What you need to do
What you return must match the records word for word.

__________________________________________________

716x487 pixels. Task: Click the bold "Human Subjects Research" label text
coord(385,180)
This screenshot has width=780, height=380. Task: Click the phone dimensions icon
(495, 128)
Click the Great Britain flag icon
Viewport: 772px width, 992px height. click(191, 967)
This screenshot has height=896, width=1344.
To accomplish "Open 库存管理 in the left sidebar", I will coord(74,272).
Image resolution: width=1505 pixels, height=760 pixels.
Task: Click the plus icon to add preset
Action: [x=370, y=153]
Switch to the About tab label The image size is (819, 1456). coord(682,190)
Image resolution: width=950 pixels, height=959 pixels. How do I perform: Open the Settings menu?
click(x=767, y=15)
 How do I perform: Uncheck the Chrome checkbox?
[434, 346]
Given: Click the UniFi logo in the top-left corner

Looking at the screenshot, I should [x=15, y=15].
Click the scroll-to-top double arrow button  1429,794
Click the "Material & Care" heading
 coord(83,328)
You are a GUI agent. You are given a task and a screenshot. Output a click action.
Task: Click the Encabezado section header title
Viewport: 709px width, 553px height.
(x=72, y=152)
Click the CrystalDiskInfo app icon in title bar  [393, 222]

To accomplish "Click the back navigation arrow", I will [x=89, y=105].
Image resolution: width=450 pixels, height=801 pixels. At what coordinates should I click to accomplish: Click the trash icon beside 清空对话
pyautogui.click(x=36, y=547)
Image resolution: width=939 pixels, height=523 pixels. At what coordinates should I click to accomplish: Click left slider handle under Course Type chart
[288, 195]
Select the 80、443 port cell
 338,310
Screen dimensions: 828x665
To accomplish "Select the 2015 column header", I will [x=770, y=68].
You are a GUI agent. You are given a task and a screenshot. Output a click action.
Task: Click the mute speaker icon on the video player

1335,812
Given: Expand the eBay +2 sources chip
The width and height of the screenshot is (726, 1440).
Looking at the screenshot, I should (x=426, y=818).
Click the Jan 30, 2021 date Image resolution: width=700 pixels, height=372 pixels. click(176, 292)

__________________________________________________

Completed task
716x487 pixels. Task: Click the bold "Human Subjects Research" label text
coord(385,180)
This screenshot has width=780, height=380. Task: Click the phone dimensions icon
(495, 128)
Click the Great Britain flag icon
Viewport: 772px width, 992px height. click(191, 967)
This screenshot has height=896, width=1344.
To accomplish "Open 库存管理 in the left sidebar", I will coord(74,272).
Image resolution: width=1505 pixels, height=760 pixels.
Task: Click the plus icon to add preset
Action: [x=370, y=153]
Switch to the About tab label The image size is (819, 1456). coord(682,190)
Image resolution: width=950 pixels, height=959 pixels. How do I perform: Open the Settings menu?
click(x=767, y=15)
 How do I perform: Uncheck the Chrome checkbox?
[434, 346]
Given: Click the UniFi logo in the top-left corner

Looking at the screenshot, I should [x=15, y=15].
Click the scroll-to-top double arrow button  1429,794
Click the "Material & Care" heading
 coord(83,328)
You are a GUI agent. You are given a task and a screenshot. Output a click action.
Task: Click the Encabezado section header title
Viewport: 709px width, 553px height.
(x=72, y=152)
Click the CrystalDiskInfo app icon in title bar  [393, 222]

To accomplish "Click the back navigation arrow", I will [x=89, y=105].
Image resolution: width=450 pixels, height=801 pixels. At what coordinates should I click to accomplish: Click the trash icon beside 清空对话
pyautogui.click(x=36, y=547)
Image resolution: width=939 pixels, height=523 pixels. At what coordinates should I click to accomplish: Click left slider handle under Course Type chart
[288, 195]
Select the 80、443 port cell
 338,310
Screen dimensions: 828x665
To accomplish "Select the 2015 column header", I will [x=770, y=68].
You are a GUI agent. You are given a task and a screenshot. Output a click action.
Task: Click the mute speaker icon on the video player

1335,812
Given: Expand the eBay +2 sources chip
The width and height of the screenshot is (726, 1440).
Looking at the screenshot, I should (x=426, y=818).
Click the Jan 30, 2021 date Image resolution: width=700 pixels, height=372 pixels. click(176, 292)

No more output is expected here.